---- Data provided

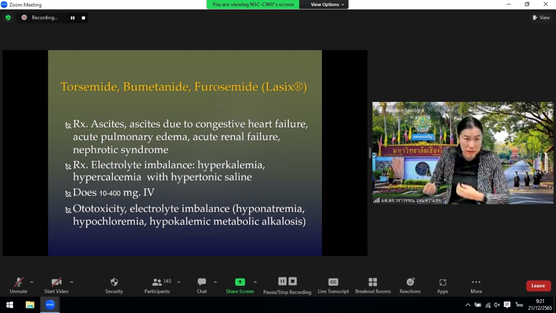Click the green Share Screen icon
556x313 pixels.
point(240,282)
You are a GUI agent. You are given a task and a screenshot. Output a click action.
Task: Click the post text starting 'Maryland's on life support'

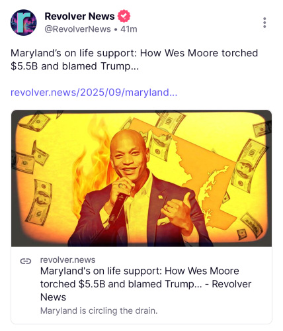click(134, 60)
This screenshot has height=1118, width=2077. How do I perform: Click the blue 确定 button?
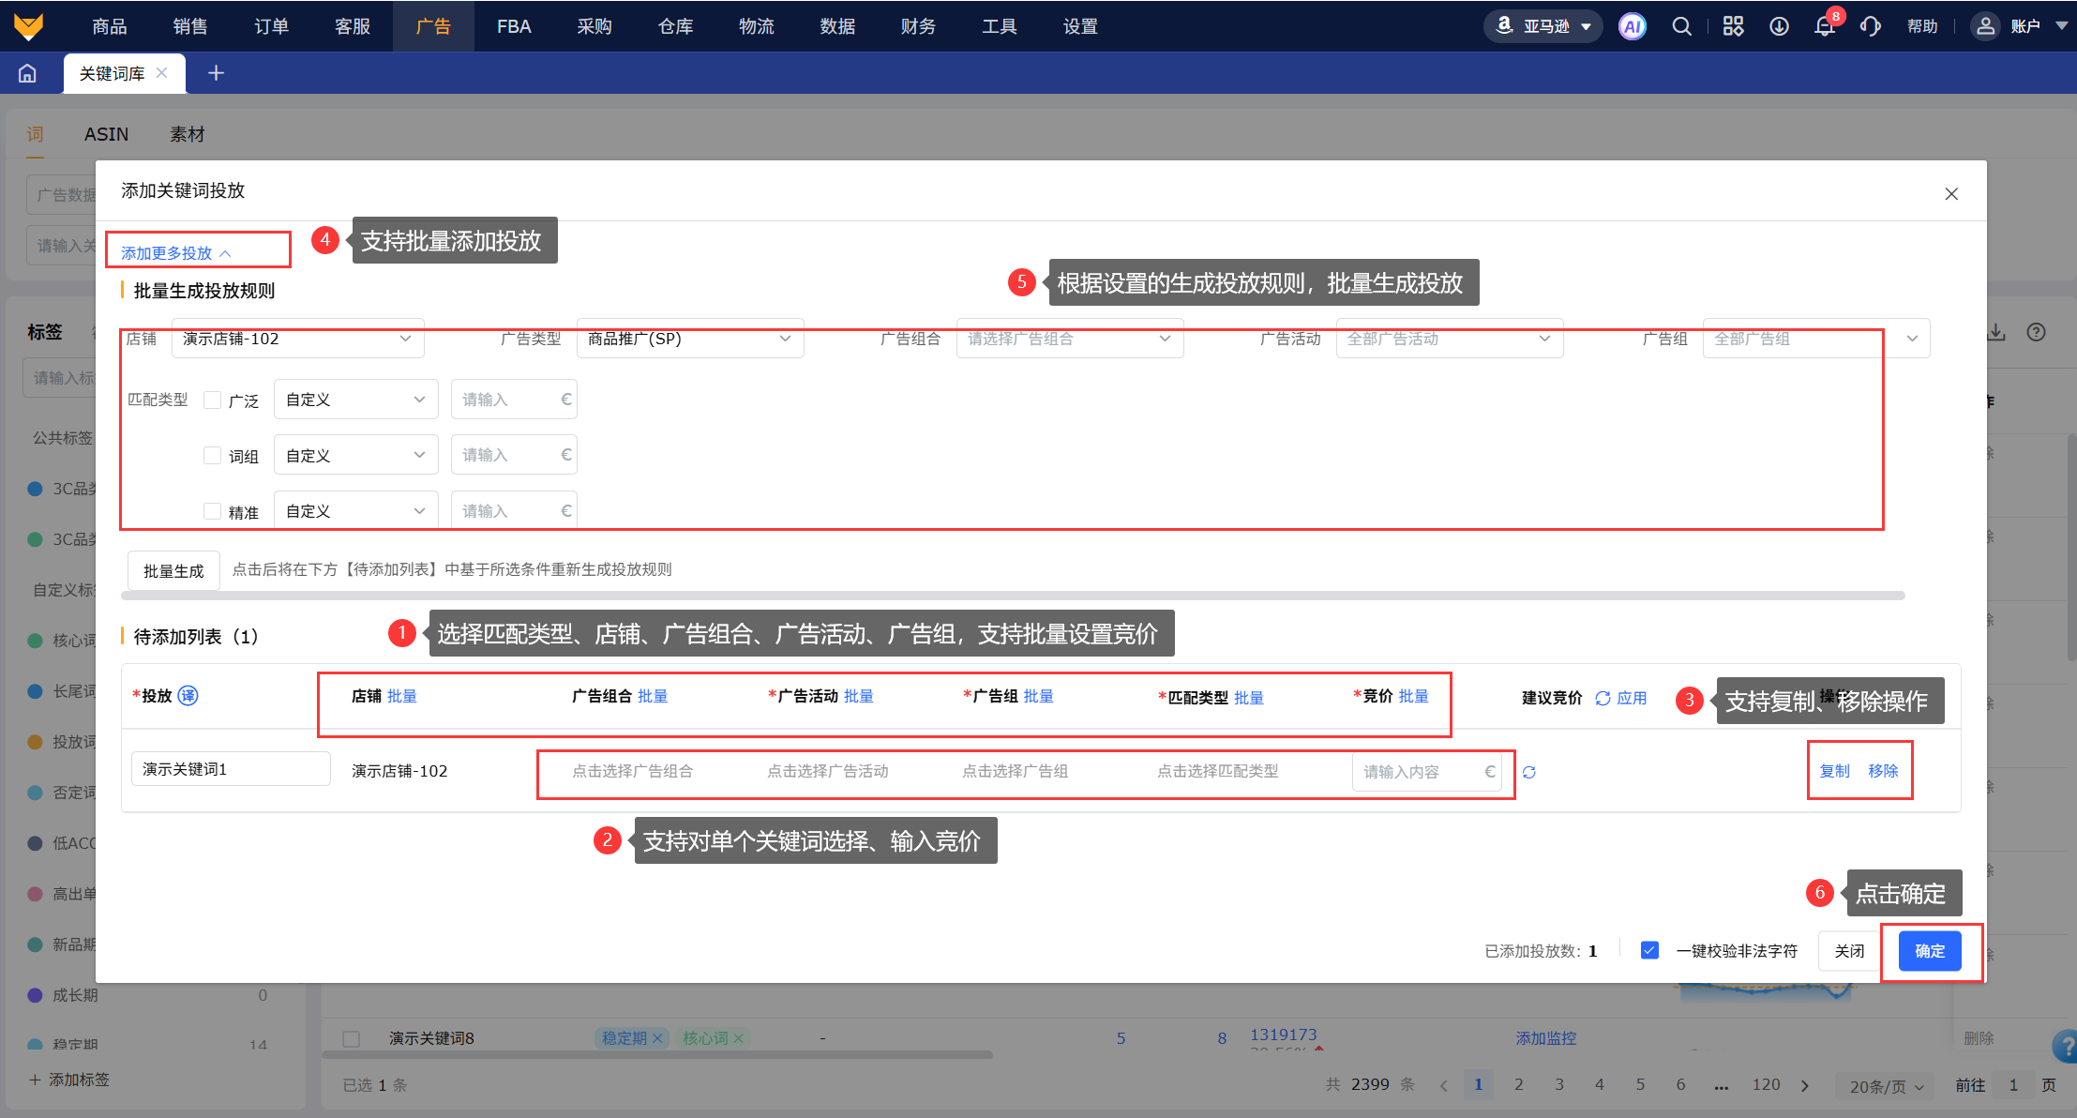coord(1929,951)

--------

• _Task brief_:
Copy the rows above word for word, from the beginning of the rows up to and including the line containing "click(134, 60)". Leave the pictures out of your copy.

• _Output of the task_:
Click the green Share Screen icon
556x313 pixels.
point(240,282)
You are a GUI agent. You are given a task and a screenshot. Output a click action.
Task: Click the post text starting 'Maryland's on life support'

click(134, 60)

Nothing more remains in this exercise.